Items from a data source
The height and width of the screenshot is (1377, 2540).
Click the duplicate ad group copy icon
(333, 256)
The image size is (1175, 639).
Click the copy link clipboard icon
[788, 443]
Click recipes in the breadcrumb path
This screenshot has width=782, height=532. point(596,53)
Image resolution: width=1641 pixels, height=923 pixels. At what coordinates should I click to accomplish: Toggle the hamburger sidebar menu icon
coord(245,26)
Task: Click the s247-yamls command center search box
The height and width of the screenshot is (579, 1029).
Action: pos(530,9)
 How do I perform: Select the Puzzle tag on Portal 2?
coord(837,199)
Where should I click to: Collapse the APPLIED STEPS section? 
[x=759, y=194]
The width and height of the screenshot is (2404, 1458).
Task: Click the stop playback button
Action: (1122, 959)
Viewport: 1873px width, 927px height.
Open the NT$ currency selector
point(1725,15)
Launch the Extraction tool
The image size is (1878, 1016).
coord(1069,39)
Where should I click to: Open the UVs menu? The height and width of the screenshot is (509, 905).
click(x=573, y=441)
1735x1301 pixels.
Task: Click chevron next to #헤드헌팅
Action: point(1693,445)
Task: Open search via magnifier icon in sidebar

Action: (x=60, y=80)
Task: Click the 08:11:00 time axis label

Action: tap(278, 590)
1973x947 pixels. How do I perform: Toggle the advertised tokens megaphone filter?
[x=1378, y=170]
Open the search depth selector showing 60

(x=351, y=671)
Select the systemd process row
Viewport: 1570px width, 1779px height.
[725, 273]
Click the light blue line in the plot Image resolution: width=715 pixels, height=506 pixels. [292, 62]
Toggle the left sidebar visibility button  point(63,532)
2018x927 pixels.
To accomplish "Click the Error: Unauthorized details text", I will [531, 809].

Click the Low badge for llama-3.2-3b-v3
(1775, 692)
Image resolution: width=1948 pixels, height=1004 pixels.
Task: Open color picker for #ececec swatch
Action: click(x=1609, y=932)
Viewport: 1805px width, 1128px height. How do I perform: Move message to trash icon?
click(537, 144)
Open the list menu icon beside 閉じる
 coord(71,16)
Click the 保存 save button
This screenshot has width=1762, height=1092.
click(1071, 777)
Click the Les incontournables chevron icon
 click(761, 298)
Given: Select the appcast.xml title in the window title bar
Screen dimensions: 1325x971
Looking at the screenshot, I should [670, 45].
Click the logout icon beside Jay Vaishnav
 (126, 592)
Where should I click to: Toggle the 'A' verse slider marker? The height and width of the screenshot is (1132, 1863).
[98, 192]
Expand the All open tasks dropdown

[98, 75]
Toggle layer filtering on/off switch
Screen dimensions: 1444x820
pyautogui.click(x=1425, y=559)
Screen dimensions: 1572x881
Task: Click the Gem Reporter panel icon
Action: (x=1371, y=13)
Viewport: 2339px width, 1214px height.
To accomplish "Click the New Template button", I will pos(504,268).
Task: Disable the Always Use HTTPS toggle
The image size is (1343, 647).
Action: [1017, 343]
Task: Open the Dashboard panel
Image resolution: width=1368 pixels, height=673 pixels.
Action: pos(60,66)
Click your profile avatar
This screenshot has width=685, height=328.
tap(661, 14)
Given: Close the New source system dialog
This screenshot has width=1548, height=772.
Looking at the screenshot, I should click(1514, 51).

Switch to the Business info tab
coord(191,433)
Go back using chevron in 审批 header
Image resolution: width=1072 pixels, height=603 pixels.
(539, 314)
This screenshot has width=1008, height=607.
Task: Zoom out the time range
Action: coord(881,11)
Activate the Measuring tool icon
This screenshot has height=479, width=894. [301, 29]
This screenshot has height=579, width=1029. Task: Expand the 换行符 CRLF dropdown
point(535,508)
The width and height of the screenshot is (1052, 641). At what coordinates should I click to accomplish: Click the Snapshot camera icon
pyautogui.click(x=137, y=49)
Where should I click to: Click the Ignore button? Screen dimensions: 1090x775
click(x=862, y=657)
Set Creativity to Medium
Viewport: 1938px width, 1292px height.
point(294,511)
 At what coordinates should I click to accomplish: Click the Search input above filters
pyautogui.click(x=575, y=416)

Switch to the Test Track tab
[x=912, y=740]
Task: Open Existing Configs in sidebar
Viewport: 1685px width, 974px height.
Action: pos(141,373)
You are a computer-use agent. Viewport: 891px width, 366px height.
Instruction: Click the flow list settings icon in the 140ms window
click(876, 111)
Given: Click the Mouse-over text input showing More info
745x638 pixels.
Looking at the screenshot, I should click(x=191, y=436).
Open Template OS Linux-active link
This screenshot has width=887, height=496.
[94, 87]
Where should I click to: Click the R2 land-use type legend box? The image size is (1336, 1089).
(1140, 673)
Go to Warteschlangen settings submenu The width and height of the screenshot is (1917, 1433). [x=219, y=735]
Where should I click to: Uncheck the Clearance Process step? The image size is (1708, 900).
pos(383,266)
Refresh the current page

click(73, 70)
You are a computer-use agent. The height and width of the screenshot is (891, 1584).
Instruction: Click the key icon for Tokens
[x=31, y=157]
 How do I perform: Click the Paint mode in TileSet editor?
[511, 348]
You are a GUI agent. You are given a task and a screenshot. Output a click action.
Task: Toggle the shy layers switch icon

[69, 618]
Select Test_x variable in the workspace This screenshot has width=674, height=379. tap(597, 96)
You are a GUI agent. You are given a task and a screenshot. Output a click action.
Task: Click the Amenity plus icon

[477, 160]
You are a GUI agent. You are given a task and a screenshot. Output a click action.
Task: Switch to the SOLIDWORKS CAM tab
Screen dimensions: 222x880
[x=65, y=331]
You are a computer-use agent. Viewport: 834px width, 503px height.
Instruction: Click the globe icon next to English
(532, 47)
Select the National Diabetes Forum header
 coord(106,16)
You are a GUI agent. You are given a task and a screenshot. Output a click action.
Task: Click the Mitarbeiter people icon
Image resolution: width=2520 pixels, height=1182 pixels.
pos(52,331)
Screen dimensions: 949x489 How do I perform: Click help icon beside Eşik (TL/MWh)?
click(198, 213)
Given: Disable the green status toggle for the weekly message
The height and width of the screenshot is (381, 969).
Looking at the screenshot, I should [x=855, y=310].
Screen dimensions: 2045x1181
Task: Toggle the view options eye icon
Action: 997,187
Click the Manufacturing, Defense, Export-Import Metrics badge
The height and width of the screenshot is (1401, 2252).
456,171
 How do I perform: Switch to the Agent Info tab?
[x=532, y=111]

• [EXERCISE]: Nothing but the lines from the one with "The height and width of the screenshot is (381, 969)." through the last line of the records above should be retyped, and those word for word.

• [SOLUTION FOR THIS EXERCISE]:
The height and width of the screenshot is (381, 969).
Looking at the screenshot, I should [x=855, y=310].
Screen dimensions: 2045x1181
Task: Toggle the view options eye icon
Action: 997,187
Click the Manufacturing, Defense, Export-Import Metrics badge
The height and width of the screenshot is (1401, 2252).
456,171
 How do I perform: Switch to the Agent Info tab?
[x=532, y=111]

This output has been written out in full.